Bombay High Court
Bombay High Court
File pic

Mumbai: After dragging its feet on the issue, the Maharashtra government has finally decided not to allow ICSE and ISC exams in the state. The government told the Bombay High Court that in a meeting chaired by Chief Minister Uddhav Thackeray, a decision has been taken not to allow the exams in the state in view of the rising numbers of COVID-19 patients.

The High Court was also informed that the government has been discriminating between the Council for the Indian School Certificate Examinations (CISCE) and the Central Board of School Education (CBSE) board students, as it has already allowed the latter to conduct the remaining papers of classes 10 and 12.

 A bench of Chief Justice Dipankar Datta and Justice Sambhaji Shinde, however, ordered the government to place on record the copy of its decision for not allowing the class 10 and 12 exams to be held by the CISCE in July. 

"In a meeting of the State Disaster Management Committee held through video conference on June 22, with the CM in the chair, a decision has been taken not to permit the CISCE to conduct classes X and XII exams, commencing from July 2," Advocate General Ashutosh Kumbhakoni told the bench.

 "This decision has been taken in view of the current COVID-19 situation in the

state," the AG added while tendering a communication between him and the state’s additional chief secretary.

 The AG urged the bench to dispose of the petition it was hearing, which has been filed by several parents - some seeking cancellation of the exams and others in favor of the exams.

 The contention was vehemently opposed by advocate Aditya Mehta, appearing for the CISCE. In his submissions, Mehta pointed out that the final decision by the government is yet to be placed on record.
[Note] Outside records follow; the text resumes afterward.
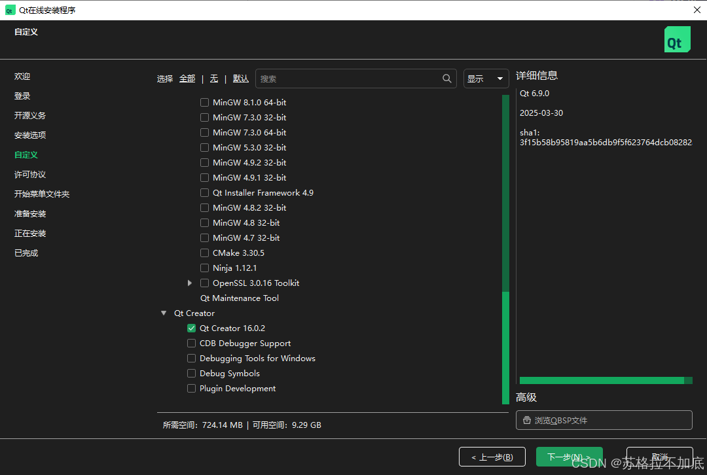This screenshot has height=475, width=707.
Task: Click the component list vertical scrollbar
Action: click(505, 347)
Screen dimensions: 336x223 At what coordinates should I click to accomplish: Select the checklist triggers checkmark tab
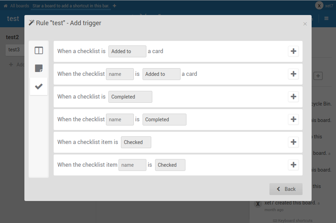pyautogui.click(x=39, y=86)
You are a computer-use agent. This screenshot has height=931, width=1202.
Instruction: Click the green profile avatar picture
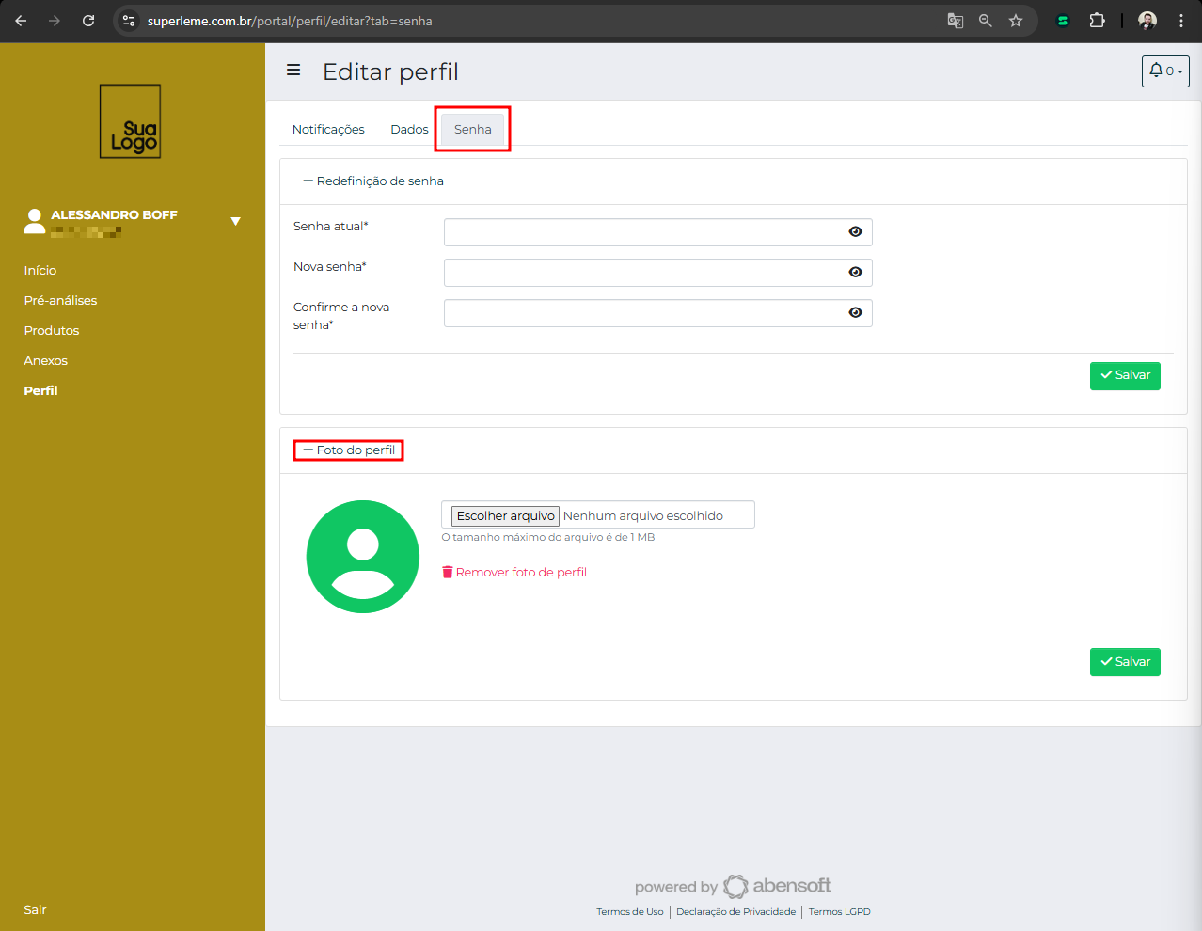tap(362, 557)
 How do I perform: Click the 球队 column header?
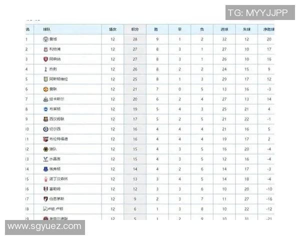[48, 30]
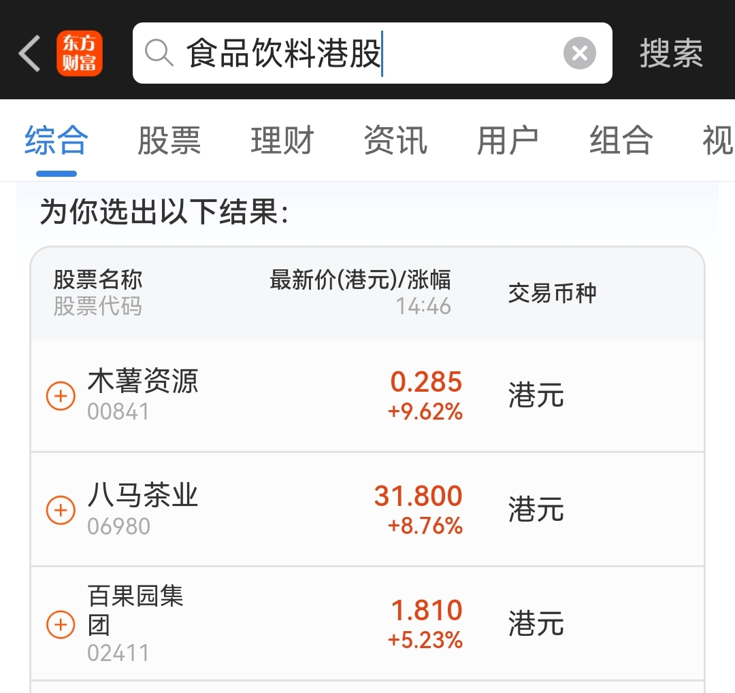Sort by 最新价(港元)/涨幅 column header
Image resolution: width=735 pixels, height=693 pixels.
click(x=360, y=280)
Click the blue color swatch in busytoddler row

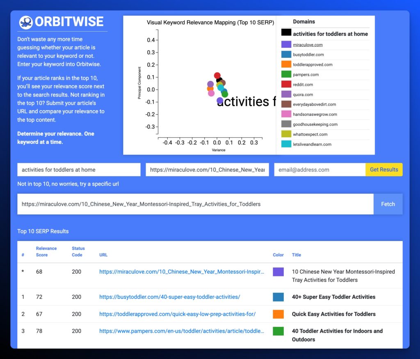[278, 297]
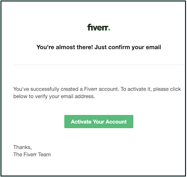Viewport: 187px width, 177px height.
Task: Click "please click" at end of first line
Action: (167, 89)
He also accused the government of being discriminatory.

 "The state has not taken any decision to prohibit examinations to be conducted by the CBSE. If indeed, the CBSE is permitted to proceed with the classes 10 and 12 exams, there could be no valid reason not to permit us to go ahead with our own exams," Mehta argued.
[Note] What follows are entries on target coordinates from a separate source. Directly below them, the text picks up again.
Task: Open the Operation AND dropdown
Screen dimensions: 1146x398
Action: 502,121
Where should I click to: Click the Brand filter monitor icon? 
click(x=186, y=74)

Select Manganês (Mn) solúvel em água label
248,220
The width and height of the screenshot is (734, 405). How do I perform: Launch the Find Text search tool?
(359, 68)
"Should the state also decide not to permit even the CBSE to conduct exams, we would abide by the state's decision (of not allowing CISCE papers)," he added.

At this, AG Kumbhakoni said that the Disaster Management Committee was not required to take a call in respect of exams to be conducted by the CBSE in Maharashtra. He further said that an appropriate call would be taken as and when the situation demands.

The CISCE further apprised the bench of the fact that it is yet to form a methodology for marking those students who would opt not to write the exams and seek a final report based on their internals.

During the course of the hearing, additional solicitor general (ASG) Anil Singh told the bench that the Union government is yet to take a final call as to whether or not to allow both the CBSE as well as CISCE exams across India. He said that a decision is likely to be conveyed to the Supreme Court on Thursday, when it is likely to hear similar matters.

Having considered the submissions, the judges adjourned the matter till June 29 as they deemed it fit to wait for the Union government's final decision along with the methodology of the alternate marking as well as the orders, if any, of the Supreme Court.

Meanwhile, the judges have ordered the government to place on record the entire decision of the disaster management committee for not allowing CISCE exams.